IV. ОТРЕЧЕНИЕ: 4–5 АВГУСТА 1789 ГОДА
«Эта страна, — писал Гувернер Моррис из Франции 31 июля 1789 года, — в настоящее время настолько близка к анархии, насколько может приблизиться общество без распада».28 Купцы, контролировавшие рынок, обращали нехватку зерна в свою пользу, повышая цены; баржи, доставлявшие продовольствие в города, подвергались нападениям и грабежам по пути; беспорядок и отсутствие безопасности нарушали работу транспорта. В Париже бесчинствовали преступники. Сельские жители были настолько подвержены разбойничьим нападениям, что в нескольких провинциях крестьяне вооружились в «великом страхе» перед этими беззаконными ордами; за шесть месяцев встревоженные горожане приобрели 400 000 ружей. Когда великий страх утих, крестьяне решили использовать свое оружие против сборщиков налогов, монополистов и феодалов. Вооруженные мушкетами, вилами и косами, они нападали на замки, требовали показать им хартии или титулы, которые якобы подтверждали сеньориальные права и пошлины; если их показывали, то сжигали; если сопротивлялись, то сжигали замок; в нескольких случаях владельца убивали на месте. Эта процедура, начавшаяся в июле 1789 года, распространилась, пока не достигла всех частей Франции. В некоторых местах повстанцы несли плакаты, утверждавшие, что король делегировал им всю полноту власти в их округах.29 Часто разрушения были беспорядочными по своей ярости; так, крестьяне на землях аббатства Мюрбах сожгли его библиотеку, унесли тарелки и белье, откупорили бочки с вином, выпили все, что смогли, а остальное пустили в канализацию. В восьми коммунах жители вторглись в монастыри, забрали документы о праве собственности и объяснили монахам, что духовенство теперь подчиняется народу. «Во Франш-Конте, — говорилось в докладе Национальному собранию, — около сорока замков и сеньориальных особняков были разграблены или сожжены; в Лангре — три из пяти; в Дофине — двадцать семь; в районе Вьеннуа — все монастыри;… бесчисленные убийства сеньоров и богатых буржуа».30 Городские чиновники, пытавшиеся остановить эти «жакерии», были свергнуты, некоторые обезглавлены. Аристократы покидали свои дома и искали безопасности в других местах, но почти везде они сталкивались с той же «стихийной анархией». Началась вторая волна эмиграции.
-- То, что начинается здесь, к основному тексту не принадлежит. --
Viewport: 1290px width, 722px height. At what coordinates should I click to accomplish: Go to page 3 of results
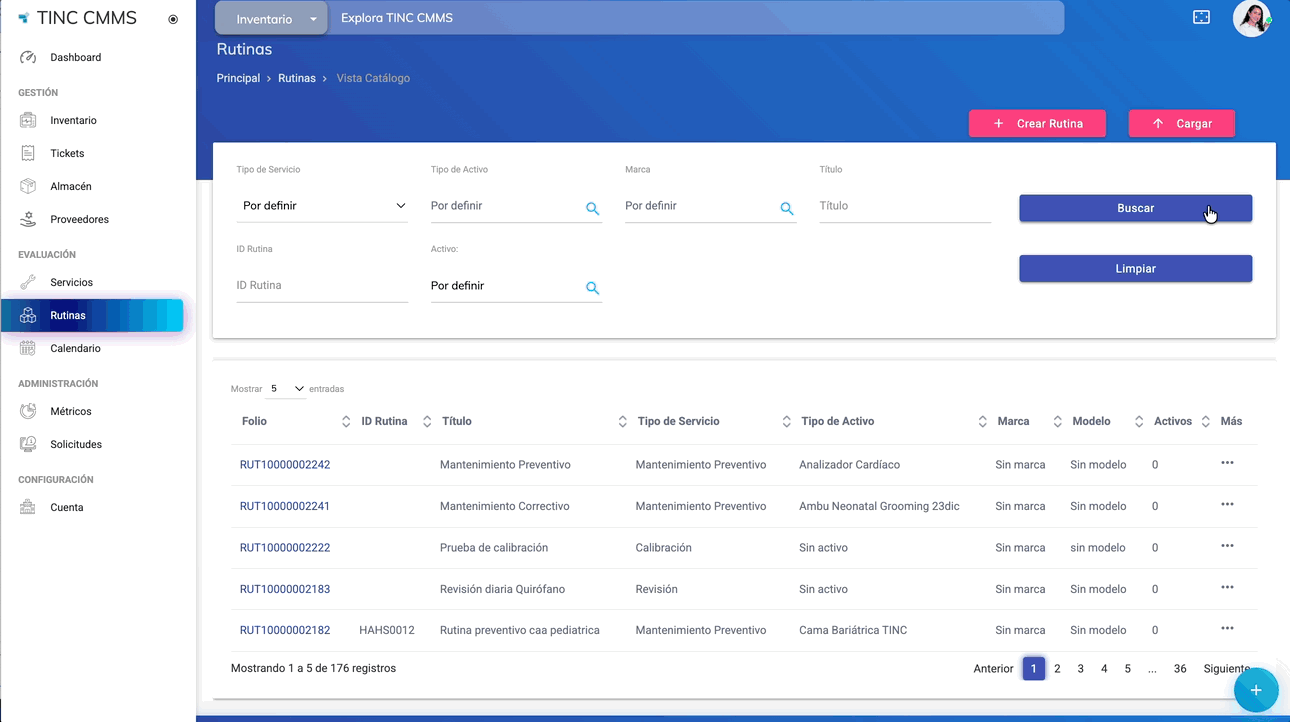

В ночь на 4 августа 1789 года один из депутатов доложил Версальскому собранию: «Письма из всех провинций свидетельствуют о том, что имущество всех видов становится жертвой самого преступного насилия; со всех сторон сжигают замки, разрушают монастыри, а фермы бросают на разграбление. Налоги, феодальные повинности исчезли, законы не имеют силы, а магистраты — власти».31 Оставшиеся дворяне поняли, что революция, которую они надеялись ограничить Парижем и утихомирить мелкими уступками, теперь стала национальной, а феодальные повинности больше не могут быть сохранены. Виконт де Ноай предложил, чтобы «все феодальные пошлины были выкуплены… за деньги или заменены по справедливой оценке….. Сеньориальные корветы, крепостное право и другие формы личного рабства должны быть отменены без компенсации»; и, покончив с сословными освобождениями, «налоги должны выплачиваться каждым человеком в королевстве пропорционально его доходам».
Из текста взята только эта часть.